* _Recorded information_
Content starts

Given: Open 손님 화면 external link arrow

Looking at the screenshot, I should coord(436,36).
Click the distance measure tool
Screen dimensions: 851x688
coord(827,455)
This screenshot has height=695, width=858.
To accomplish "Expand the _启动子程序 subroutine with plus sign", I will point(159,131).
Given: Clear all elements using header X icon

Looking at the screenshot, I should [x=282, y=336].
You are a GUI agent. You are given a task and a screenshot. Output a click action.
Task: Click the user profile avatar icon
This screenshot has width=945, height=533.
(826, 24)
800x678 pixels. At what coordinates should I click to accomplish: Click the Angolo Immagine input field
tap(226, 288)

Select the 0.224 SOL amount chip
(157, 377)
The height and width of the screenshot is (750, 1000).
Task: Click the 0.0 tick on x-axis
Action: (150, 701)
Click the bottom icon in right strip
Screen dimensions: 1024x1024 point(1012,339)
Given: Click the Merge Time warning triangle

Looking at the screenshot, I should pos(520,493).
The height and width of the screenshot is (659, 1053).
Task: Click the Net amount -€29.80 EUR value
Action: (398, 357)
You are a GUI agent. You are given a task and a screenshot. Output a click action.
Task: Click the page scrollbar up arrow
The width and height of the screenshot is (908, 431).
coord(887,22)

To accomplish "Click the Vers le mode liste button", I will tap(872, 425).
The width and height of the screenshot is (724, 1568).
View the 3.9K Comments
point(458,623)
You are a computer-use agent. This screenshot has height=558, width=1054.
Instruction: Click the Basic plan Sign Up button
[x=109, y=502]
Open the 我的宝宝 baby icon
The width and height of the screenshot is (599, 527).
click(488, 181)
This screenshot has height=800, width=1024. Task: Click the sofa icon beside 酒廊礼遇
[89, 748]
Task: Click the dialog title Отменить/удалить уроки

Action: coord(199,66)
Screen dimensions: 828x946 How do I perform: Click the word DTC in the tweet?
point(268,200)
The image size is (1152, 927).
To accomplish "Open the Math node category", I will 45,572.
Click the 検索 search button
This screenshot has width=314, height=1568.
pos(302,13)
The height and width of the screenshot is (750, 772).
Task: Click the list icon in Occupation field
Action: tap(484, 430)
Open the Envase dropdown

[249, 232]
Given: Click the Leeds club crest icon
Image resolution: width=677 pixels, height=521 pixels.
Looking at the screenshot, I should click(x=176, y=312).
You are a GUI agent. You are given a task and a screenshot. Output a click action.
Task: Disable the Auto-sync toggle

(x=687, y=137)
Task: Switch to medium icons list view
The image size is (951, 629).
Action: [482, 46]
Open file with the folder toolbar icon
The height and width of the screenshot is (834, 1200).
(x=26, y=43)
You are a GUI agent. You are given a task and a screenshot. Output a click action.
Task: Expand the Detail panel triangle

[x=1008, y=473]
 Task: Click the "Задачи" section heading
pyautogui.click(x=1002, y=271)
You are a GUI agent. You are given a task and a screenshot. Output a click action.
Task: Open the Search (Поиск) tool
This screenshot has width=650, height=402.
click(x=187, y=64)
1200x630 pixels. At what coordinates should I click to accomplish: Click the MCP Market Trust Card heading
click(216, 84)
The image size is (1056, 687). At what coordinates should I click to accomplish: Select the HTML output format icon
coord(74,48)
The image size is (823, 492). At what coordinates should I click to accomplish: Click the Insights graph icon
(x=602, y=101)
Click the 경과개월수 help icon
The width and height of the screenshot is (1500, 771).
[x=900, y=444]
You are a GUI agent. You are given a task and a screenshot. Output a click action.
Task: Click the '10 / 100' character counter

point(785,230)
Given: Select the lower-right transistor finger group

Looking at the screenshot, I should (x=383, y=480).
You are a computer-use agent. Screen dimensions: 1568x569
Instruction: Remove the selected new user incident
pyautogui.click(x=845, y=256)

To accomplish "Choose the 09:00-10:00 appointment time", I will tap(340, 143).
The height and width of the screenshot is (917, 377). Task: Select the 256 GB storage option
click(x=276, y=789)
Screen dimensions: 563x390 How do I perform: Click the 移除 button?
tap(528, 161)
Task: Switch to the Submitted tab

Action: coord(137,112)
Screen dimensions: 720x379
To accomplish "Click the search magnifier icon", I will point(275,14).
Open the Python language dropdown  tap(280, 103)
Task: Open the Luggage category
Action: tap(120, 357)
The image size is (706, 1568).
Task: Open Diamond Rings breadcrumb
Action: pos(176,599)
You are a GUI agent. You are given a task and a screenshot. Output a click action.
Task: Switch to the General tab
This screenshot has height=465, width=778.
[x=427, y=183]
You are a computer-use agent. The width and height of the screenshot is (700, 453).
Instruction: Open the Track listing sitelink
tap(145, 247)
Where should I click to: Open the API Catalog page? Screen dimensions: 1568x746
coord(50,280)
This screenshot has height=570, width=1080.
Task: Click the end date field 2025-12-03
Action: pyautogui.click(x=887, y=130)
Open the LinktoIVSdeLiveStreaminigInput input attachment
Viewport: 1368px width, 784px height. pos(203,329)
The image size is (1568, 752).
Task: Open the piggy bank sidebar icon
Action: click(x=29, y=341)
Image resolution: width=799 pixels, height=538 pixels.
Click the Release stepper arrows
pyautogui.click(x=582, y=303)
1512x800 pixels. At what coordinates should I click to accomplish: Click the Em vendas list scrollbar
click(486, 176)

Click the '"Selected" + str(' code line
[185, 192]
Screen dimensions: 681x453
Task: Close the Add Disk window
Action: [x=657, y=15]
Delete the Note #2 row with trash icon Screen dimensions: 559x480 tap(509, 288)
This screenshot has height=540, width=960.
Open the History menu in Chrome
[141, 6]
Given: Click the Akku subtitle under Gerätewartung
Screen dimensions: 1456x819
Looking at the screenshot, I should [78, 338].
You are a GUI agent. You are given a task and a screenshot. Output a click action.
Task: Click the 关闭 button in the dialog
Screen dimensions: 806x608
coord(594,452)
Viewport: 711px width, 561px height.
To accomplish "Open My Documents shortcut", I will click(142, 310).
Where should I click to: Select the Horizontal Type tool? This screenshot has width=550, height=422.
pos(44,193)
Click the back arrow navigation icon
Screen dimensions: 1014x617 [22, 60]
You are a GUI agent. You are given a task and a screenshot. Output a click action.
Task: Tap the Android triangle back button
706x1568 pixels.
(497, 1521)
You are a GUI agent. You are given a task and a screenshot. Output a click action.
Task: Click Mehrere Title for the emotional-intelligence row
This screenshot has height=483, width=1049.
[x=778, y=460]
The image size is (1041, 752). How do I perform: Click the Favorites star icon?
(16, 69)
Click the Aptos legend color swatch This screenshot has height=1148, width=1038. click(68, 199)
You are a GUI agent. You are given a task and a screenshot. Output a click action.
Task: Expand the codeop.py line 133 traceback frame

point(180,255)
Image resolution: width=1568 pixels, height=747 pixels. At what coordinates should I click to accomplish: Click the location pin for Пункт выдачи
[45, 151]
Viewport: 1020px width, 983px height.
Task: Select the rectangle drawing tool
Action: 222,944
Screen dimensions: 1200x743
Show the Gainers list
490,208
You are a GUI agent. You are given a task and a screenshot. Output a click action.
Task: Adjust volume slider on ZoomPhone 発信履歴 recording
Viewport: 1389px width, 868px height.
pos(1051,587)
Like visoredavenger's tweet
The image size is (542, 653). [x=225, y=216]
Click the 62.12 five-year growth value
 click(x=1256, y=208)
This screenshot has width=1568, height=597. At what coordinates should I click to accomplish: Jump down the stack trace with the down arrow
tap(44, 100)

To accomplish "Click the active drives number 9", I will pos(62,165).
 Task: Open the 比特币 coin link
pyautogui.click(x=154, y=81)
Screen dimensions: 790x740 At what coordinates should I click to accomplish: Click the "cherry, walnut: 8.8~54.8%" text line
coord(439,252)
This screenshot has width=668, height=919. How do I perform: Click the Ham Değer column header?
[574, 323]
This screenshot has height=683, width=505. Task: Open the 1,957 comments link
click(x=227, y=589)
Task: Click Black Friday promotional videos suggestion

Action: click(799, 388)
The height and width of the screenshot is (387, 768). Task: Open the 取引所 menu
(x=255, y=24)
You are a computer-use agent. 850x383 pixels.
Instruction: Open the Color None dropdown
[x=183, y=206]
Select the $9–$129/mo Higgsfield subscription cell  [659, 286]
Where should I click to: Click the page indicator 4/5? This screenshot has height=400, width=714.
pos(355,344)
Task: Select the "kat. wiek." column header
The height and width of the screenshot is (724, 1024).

Content ends

* _Task prompt_
Search the data for "computer". Copy each line that has it.

* _Answer to the exercise_
You are a computer-use agent. This screenshot has height=558, width=1054.
You are a computer-use agent. Screen dimensions: 1568x569
You are a computer-use agent. The width and height of the screenshot is (700, 453).
You are a computer-use agent. 850x383 pixels.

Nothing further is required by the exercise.